Resolução do Caso Prático 6

Caso 6:

A pretende impugnar o Regulamento de avaliação da Faculdade de Direito da Universidade de Lisboa, propõe para o efeito a ação contra o Conselho Pedagógico da Faculdade, órgão responsável pela aprovação do respetivo Regulamento. Quid iuris?

Resolução:

O que está aqui em causa é uma ação de impugnação de um Regulamento de avaliação. Mas o problema que aqui se prende tem a ver com o sujeito processual. Quem representa a Faculdade de Direito da Universidade de Lisboa não é a Universidade, mas sim a Faculdade porque cada Faculdade tem o seu próprio Regulamento de Avaliação. E este argumento lógico também depende de uma outra caracteristica jurídica que corresponde à Faculdade de Direito (pessoa coletiva) que é a personalidade jurídica (suscetibilidade de ser parte em juízo) - Art. 8º-A do Código de Processo nos Tribunais Administrativos (CPTA).

Nos termos do Art. 10º/2 CPTA, dever-se-ia chamar sempre a pessoa coletiva, ou seja a ação devia ser intentada contra a Faculdade de Direito, já que o Conselho Pedagógico é apenas um órgão da Faculdade. No entanto, o nº4 do Art. 10º vem excepcionar esta regra, permitindo fazer a distinção entre personalidade e capacidade. Já que quem tem capacidade é o órgão, sendo o órgão que sabe porque é que tomou aquela decisão e que está em condições de a defender em juízo - é por isso que o Código acaba por entender que é igual o particular chamar a pessoa coletiva ou chamar o órgão. A razão pela qual isto é assim é que no Direito Administrativo há o Princípio da Legalidade e cada órgão tem competência por isso é que pode haver relações inter-orgânicas, entre os órgãos. Enquanto que no Direito Privado são as pessoas coletivas que agem relativamente a pessoas privadas e portanto as relações litigiosas colocam-se sempre entre pessoas coletivas.
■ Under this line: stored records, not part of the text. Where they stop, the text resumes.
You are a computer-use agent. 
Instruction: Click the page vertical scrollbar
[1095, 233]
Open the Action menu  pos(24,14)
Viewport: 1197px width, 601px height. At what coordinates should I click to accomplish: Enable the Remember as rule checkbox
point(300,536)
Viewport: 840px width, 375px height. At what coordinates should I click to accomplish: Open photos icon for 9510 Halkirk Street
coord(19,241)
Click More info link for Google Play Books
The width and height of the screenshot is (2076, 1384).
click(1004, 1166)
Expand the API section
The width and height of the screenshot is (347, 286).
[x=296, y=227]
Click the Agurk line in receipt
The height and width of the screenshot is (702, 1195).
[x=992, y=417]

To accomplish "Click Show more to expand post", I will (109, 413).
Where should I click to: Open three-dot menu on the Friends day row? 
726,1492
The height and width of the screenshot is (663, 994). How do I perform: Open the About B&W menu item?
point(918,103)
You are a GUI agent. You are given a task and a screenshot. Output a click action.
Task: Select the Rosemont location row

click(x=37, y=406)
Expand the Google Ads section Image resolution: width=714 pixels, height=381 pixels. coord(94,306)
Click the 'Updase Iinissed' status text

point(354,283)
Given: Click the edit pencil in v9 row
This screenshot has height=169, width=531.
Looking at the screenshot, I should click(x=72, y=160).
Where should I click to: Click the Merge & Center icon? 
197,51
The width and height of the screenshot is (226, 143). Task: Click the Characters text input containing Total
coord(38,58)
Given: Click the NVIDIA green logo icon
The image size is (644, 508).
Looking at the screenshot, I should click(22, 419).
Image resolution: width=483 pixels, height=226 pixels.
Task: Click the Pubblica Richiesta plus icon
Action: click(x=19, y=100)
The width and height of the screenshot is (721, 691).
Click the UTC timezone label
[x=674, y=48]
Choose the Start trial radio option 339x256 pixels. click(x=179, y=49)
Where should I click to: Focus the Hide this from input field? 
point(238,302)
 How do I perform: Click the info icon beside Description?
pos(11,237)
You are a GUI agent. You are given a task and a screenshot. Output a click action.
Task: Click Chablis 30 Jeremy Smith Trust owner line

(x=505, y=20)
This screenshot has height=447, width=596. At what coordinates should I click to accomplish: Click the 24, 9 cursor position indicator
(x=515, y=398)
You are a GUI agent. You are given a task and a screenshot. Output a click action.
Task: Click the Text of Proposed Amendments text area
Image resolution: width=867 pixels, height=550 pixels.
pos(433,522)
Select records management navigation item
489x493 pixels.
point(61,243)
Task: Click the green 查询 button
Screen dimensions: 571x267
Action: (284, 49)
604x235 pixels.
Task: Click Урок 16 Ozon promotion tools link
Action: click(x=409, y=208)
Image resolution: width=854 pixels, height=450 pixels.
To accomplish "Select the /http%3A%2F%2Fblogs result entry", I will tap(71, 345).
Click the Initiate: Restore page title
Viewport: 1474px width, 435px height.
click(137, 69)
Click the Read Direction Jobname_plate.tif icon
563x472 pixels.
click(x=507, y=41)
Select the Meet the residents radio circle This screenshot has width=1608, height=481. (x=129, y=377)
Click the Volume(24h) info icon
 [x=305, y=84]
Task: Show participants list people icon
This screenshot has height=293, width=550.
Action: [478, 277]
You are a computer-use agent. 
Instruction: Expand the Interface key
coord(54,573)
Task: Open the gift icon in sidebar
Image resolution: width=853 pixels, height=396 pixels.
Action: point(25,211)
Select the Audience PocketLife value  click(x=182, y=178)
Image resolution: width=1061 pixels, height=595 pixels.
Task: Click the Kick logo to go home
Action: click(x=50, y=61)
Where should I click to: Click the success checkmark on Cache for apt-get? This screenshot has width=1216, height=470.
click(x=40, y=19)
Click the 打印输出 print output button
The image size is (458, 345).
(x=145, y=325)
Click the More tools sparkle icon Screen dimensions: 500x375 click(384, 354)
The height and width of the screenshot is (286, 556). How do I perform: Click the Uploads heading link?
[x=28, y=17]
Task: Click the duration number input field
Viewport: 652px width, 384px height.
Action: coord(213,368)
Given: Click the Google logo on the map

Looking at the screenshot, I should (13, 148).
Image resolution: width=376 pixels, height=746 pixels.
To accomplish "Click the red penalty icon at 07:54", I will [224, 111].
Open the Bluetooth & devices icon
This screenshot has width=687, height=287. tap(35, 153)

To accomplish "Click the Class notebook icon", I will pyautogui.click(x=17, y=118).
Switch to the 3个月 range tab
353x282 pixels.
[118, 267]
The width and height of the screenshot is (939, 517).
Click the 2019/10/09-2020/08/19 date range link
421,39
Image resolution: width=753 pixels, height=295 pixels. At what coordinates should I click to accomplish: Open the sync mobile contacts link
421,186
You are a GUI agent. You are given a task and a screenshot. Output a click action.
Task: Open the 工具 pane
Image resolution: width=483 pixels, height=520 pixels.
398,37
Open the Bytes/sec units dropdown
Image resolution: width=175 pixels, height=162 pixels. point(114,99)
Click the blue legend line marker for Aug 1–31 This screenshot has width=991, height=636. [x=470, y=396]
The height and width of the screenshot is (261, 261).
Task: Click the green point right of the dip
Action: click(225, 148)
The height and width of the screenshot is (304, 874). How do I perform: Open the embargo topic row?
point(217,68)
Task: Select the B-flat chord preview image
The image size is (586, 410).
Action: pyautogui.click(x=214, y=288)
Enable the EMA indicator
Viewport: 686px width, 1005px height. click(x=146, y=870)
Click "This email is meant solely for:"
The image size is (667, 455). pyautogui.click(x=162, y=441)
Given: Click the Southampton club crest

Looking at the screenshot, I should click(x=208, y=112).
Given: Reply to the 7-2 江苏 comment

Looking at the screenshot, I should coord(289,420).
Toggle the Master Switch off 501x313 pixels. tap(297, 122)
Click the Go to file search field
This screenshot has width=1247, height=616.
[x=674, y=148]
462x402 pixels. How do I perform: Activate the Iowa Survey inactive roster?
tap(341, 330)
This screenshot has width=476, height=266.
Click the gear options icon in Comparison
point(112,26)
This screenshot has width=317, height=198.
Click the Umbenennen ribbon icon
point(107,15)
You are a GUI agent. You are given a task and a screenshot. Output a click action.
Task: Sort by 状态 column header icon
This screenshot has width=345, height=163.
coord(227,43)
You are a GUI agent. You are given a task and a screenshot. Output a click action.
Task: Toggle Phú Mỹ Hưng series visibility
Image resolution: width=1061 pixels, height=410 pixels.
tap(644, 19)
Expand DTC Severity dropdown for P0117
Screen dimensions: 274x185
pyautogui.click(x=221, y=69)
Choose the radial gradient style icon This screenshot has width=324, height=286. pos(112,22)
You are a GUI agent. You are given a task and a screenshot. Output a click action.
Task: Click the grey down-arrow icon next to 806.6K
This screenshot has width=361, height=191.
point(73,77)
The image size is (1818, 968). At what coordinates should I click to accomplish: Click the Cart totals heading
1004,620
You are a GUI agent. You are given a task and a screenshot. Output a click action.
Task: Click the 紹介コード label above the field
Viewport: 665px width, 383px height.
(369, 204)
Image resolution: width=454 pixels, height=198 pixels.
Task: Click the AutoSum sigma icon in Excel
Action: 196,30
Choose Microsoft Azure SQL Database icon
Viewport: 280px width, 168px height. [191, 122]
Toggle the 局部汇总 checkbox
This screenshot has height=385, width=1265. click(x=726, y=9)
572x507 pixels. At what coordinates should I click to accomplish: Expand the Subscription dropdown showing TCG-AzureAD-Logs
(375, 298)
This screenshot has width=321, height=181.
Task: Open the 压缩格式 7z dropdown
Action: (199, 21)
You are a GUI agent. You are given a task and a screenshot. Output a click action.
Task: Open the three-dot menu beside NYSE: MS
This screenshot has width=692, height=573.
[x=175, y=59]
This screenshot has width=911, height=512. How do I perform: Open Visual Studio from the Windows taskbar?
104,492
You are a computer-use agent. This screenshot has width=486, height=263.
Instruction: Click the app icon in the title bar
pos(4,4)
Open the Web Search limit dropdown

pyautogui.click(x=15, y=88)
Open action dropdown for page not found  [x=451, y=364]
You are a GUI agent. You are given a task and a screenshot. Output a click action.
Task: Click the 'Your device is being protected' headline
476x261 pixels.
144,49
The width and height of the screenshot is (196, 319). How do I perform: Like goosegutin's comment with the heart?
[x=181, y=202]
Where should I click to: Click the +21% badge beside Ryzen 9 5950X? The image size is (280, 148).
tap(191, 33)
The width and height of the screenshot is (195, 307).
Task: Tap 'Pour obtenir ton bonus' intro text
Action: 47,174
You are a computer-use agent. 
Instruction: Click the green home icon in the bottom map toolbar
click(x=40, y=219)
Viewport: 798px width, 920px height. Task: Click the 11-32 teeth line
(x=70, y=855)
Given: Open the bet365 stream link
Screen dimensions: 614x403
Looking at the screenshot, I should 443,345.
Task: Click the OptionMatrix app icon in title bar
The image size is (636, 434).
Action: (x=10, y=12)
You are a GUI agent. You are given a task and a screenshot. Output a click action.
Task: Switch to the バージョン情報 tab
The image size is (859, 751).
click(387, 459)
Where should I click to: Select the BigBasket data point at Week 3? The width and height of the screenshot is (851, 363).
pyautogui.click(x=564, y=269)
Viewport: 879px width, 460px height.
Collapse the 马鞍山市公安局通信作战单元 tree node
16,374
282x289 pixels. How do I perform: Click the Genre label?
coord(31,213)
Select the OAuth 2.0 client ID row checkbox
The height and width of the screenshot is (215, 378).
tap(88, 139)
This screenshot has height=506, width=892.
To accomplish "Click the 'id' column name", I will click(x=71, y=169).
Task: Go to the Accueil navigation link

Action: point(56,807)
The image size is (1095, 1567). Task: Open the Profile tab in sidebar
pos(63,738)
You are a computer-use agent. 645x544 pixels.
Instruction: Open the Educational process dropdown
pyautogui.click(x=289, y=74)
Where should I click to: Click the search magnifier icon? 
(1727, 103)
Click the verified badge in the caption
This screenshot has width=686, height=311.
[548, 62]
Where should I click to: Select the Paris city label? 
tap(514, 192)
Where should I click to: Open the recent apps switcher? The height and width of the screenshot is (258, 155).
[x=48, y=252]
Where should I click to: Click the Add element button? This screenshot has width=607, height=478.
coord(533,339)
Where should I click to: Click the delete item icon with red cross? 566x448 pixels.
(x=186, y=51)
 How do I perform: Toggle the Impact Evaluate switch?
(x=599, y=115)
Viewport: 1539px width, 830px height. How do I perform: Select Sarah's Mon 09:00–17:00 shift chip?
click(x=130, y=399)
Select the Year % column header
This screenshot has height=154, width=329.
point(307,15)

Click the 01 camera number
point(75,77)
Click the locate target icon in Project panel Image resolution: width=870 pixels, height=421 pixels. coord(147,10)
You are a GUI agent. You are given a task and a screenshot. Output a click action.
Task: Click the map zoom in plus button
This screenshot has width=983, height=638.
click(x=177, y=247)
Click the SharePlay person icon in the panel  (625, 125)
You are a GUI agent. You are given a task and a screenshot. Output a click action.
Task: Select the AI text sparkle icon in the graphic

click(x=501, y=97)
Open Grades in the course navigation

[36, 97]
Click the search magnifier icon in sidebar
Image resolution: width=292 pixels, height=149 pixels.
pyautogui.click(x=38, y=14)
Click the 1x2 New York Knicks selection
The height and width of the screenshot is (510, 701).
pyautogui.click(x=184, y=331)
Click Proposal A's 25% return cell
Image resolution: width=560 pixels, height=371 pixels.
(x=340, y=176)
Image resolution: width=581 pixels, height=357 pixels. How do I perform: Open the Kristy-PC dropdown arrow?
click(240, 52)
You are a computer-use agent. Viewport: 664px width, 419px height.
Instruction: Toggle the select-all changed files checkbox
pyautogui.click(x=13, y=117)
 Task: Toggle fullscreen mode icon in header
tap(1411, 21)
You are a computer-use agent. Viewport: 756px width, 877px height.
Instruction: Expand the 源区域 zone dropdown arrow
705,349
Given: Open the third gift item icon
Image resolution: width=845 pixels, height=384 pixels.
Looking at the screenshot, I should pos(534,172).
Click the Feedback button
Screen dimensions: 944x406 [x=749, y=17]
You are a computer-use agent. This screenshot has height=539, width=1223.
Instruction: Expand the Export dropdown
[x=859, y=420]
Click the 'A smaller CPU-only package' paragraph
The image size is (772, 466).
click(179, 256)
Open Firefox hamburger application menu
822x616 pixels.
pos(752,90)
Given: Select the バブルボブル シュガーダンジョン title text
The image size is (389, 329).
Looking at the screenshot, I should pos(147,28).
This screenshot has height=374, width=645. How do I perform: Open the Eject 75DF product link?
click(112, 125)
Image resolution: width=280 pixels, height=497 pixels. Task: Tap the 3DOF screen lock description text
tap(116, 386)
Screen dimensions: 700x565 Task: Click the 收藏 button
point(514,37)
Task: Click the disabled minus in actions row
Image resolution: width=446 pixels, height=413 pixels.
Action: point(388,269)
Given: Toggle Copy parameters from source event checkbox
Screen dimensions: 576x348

O legislador aqui provou que estava a adotar uma característica subjetivista e disse que era sempre impugnável na pessoa coletiva (10º/2 CPTA), só que no quadro do Direito Administrativo por azar do legislador, o que é verdadeiramente subjetivo, não é a intervenção da pessoa coletiva, é a intervenção do órgão (10º/4 CPTA).